La Revue Internationale des Livres et des Idées, n° 11 : "Feu sur l’université", mai-juin 2009, 26 x 36 cm, 60 pages, 5 €.
Décidément "inclassable", comme on dit, cette revue faisant fi des frontières entre les cultures comme entre actuel et inactuel (certains articles vont jusqu’à reposer sur des ouvrages parus entre 2001 et 2006 !)…
Cette dernière livraison se concentre sur l’offensive internationale de l’idéologie néolibérale contre l’un des derniers bastions de résistance : l’université, ses chercheurs, intellectuels, enseignants et étudiants. Grâce à une stratégie aussi insidieuse qu’efficace, en ce domaine comme dans tous les autres, l’économique entend triompher.
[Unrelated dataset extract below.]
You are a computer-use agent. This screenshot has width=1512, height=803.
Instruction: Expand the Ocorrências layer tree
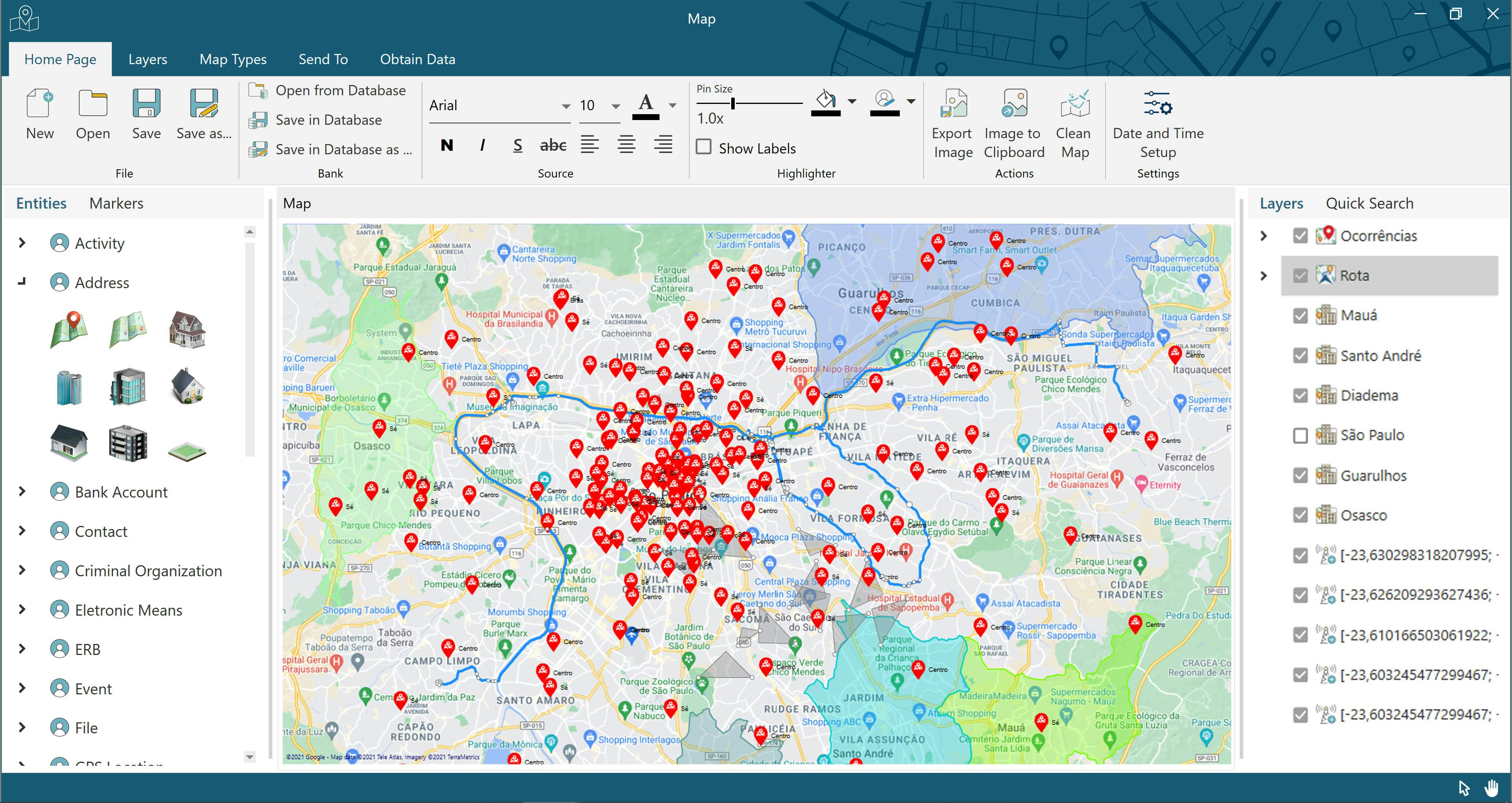tap(1263, 235)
Se référant à un livre de Christopher Newfield paru l’année dernière (Unmaking the Public University), Yves Citton montre que la France reproduit vingt ans après l’erreur d’un état comme la Californie : la réduction des crédits alloués à l’éducation et l’enseignement au profit des dépenses sécuritaires… Sa déconstruction du démontage de l’université est des plus probantes, rappelant toutes les étapes du processus :
1. "l’étranglement comptable" ou l’annexion par la sphère économique de l’espace de production des savoirs (et comment oser se positionner contre la "transparence" et la "responsabilité" budgétaires ?) ; 2. augmentation des vacataires et diminution des titulaires ; 3. la rentabilisation de l’enseignement par augmentation des effectifs ; 4. "mobiliser la capacité de travail des universitaires dans la rédaction de rapports administratifs chargés de justifier le travail qu’ils ont de moins en moins le temps d’accomplir effectivement" ; 5. faire prévaloir la professionnalisation sur l’éducation ; 6. privilégier les disciplines rentables (les sciences "dures" plutôt que les sciences humaines)…
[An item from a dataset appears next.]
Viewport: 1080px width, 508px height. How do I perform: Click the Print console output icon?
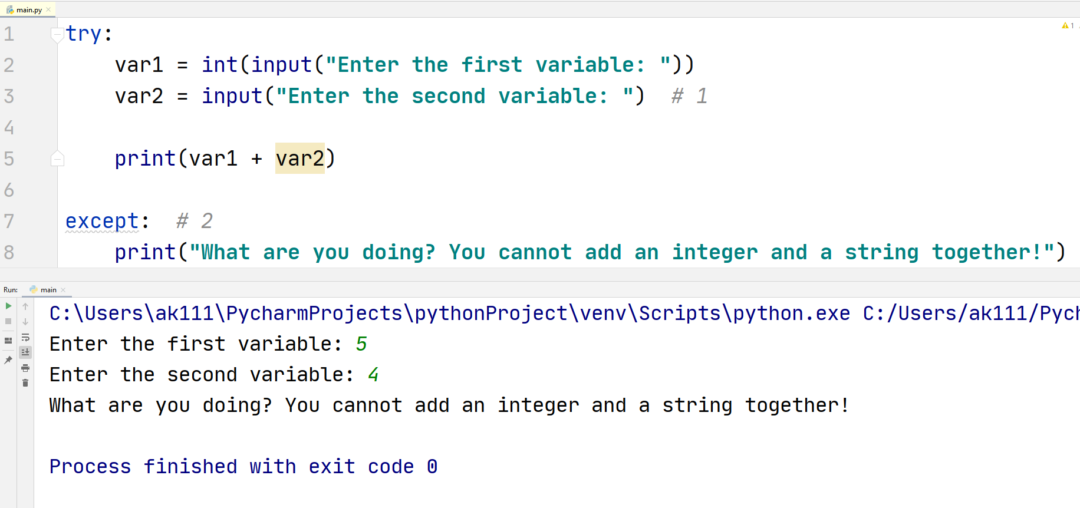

Dans "Flux", Philippe Boisnard traite à sa façon un autre aspect de la mondialisation, mettant en évidence la collusion entre argent et abstraction dans un univers où les flux humains sont réduits à de simples transactions. Plus spécifiquement, il nous offre un schéma cognitif dans lequel les énoncés – qui peuvent parfois apparaître comme des tautologies, voire des truismes – n’existent que dans la logique même du flux, c’est-à-dire des interrelations, non pas infinies mais multiples, que ne peut manquer d’opérer l’esprit de chaque déchiffreur.